Missbräuchliche Kinderarbeit ist ein Kind der Armut und reproduziert Elend. Jede nur mögliche Massnahme dagegen zu ergreifen, ist eine dringende, entwicklungspolitische Herausforderung. Der Zyklus der Ausbeutung der Schwächsten muss unterbrochen werden — wir können, jedes an seiner Stelle, unseren Beitrag leisten.

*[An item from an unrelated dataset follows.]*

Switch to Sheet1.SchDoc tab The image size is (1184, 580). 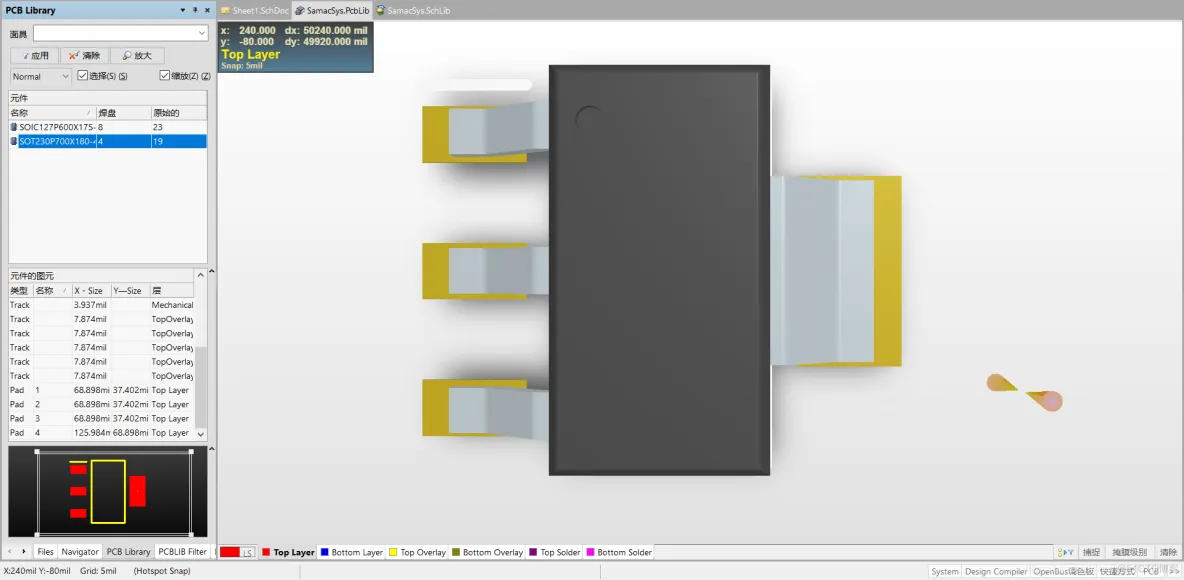[x=254, y=11]
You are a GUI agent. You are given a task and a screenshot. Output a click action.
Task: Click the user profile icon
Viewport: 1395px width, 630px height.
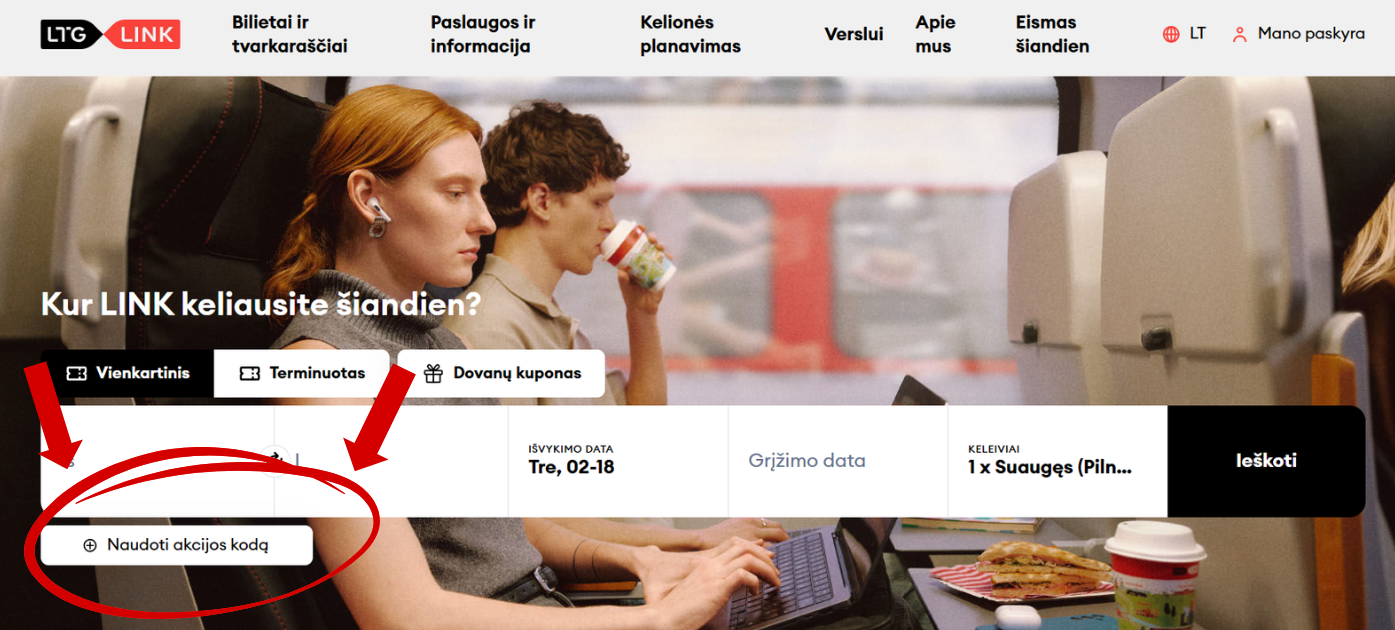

*Werner Dick ist Geschäftsführer der Stiftung STEP in Bern

Stiftung STEP

Indien, Nepal und Pakistan sind die bisherigen Schwerpunktländer der Stiftung STEP, die sich für gerechte Arbeits- und Lohnbedingungen in Teppichherstellung und -handel einsetzt und Massnahmen gegen missbräuchliche Kinderarbeit unterstützt. Die Stiftung STEP ist ein Gemeinschaftswerk der Entwicklungsorganisationen Brot für alle, Caritas, Fastenopfer, Swissaid, Erklärung von Bern sowie der IGOT (Schweizerische Interessengemeinschaft Sauberer Orientteppichhandel).

 

Schweizerische Teppichfirmen, die sich im Einkauf an die STEP-Kriterien halten, werden mit dem STEP-Label ausgezeichnet, damit der Konsument, die Konsumentin eine Auswahlmöglichkeit hat. Mittlerweile führen 13 Firmen mit insgesamt 37 Verkaufsstellen in der ganzen Schweiz das STEP-Label. Die bei STEP angeschlossenen Firmen machen zusammen rund 25 Prozent des schweizerischen Teppichmarktes aus.

 

Im Vordergrund steht die Gewährung fairer Preise, gerechter Arbeits- und Sozialbedingungen, Zugang zur Schule für alle, die Abschaffung missbräuchlicher Kinderarbeit sowie die Förderung umweltschonender Produktionsverfahren. Zusätzlich, als flankierende Massnahme, zur Verbesserung der jeweiligen Rahmenbedingungen, unterstützt die Stiftung STEP lokale Entwicklungsprojekte zugunsten benachteiligter Bevölkerungsschichten in den Knüpfgebieten. Es sind Basisprojekte in den Bereichen Gesundheitsversorgung, Dorfschulen, Frauenförderung, Schaffung von Arbeitsplätzen für Erwachsene, Kleingewerbeförderung und Stärkung lokaler Selbsthilfegruppen.

 

Mit diesem doppelten Ansatz, gerechte Bedingungen in der Herstellung der importierten Produkte und Unterstützung von Selbsthilfeprojekten als flankierende Massnahme, verfolgt Stiftung STEP ein auf Langfristigkeit angelegtes Konzept zur nachhaltigen Verbesserung der Arbeits- und Lebensbedingungen der Familien in den Knüpfgebieten der Dritten Welt.

 

Die bisherigen Erfahrungen mit dem STEP-Firmenlabel sind positiv und zeigen, dass Konsumentinnen und Konsumenten mit ihrem kritisch- konstruktiven Engagement zur Förderung von gerechten Arbeitsbedingungen und umweltschonender Produktionsverfahren durchaus etwas bewegen können!